--- What this task involves ---
Return, from the data that follows, each line that holds the word "Print".

--- Data ---
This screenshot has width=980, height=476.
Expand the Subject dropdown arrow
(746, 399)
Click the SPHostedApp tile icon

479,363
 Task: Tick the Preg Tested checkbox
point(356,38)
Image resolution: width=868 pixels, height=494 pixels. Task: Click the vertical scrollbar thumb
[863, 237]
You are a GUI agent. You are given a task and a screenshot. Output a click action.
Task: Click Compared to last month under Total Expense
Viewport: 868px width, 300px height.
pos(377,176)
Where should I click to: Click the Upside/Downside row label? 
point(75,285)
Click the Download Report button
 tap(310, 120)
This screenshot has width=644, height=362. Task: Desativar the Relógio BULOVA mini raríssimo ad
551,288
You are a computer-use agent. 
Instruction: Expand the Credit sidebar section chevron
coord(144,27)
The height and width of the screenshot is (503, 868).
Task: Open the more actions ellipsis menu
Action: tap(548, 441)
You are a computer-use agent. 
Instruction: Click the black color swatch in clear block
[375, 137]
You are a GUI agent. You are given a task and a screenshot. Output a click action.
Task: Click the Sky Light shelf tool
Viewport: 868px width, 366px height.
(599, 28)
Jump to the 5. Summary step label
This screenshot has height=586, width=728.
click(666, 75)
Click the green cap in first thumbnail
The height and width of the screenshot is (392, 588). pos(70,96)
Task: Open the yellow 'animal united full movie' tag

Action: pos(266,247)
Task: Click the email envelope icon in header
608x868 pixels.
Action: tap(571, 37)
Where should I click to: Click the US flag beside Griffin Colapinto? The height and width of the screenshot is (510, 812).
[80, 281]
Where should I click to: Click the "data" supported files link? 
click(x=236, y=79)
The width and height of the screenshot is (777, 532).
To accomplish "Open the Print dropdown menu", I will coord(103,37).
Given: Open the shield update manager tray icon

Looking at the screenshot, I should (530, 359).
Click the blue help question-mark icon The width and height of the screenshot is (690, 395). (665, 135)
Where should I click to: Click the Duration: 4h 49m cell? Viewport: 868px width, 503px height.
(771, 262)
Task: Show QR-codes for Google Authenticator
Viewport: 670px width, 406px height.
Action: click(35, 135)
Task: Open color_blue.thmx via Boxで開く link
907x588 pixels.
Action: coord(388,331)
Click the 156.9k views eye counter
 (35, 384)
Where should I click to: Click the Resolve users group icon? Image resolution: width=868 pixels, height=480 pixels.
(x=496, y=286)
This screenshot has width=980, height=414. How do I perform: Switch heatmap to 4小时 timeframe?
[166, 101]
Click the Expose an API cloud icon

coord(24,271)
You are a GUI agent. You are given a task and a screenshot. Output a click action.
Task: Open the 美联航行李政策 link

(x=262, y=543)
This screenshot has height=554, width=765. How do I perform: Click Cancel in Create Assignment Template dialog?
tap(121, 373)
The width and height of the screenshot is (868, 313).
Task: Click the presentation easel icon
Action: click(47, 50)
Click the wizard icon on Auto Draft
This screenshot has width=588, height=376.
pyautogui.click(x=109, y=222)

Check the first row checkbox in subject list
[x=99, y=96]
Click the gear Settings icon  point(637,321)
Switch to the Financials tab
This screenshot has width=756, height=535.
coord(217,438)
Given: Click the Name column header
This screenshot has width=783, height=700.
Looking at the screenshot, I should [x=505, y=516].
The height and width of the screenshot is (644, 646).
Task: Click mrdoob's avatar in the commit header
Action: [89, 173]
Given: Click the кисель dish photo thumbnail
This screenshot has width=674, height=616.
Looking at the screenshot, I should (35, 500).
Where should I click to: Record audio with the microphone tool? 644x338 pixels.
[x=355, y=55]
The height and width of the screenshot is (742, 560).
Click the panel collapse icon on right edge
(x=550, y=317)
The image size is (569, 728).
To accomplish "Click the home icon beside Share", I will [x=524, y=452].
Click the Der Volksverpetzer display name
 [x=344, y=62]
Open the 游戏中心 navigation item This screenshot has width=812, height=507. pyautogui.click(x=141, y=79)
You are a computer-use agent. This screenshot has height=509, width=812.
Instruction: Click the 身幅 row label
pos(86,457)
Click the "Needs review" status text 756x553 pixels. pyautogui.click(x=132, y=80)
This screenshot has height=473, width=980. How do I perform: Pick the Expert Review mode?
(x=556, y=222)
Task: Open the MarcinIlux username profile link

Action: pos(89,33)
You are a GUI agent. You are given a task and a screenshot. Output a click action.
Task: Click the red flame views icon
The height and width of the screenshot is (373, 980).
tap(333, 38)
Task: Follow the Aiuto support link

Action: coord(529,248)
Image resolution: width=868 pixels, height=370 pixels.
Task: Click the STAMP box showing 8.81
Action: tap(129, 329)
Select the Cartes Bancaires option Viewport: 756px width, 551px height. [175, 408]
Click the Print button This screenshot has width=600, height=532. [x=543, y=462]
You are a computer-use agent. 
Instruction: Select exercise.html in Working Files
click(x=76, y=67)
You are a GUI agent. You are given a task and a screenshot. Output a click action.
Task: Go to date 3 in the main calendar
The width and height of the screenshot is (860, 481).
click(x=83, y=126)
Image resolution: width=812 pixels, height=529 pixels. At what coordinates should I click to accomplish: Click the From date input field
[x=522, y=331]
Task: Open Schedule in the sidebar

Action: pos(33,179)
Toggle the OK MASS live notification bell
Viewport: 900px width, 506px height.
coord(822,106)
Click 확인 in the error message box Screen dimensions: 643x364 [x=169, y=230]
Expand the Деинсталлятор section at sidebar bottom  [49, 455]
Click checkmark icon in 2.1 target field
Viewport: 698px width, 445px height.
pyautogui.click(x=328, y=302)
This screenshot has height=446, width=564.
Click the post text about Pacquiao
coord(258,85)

--- Exercise result ---
To accomplish "Open the Print dropdown menu", I will coord(103,37).
Click the Print button This screenshot has width=600, height=532. [x=543, y=462]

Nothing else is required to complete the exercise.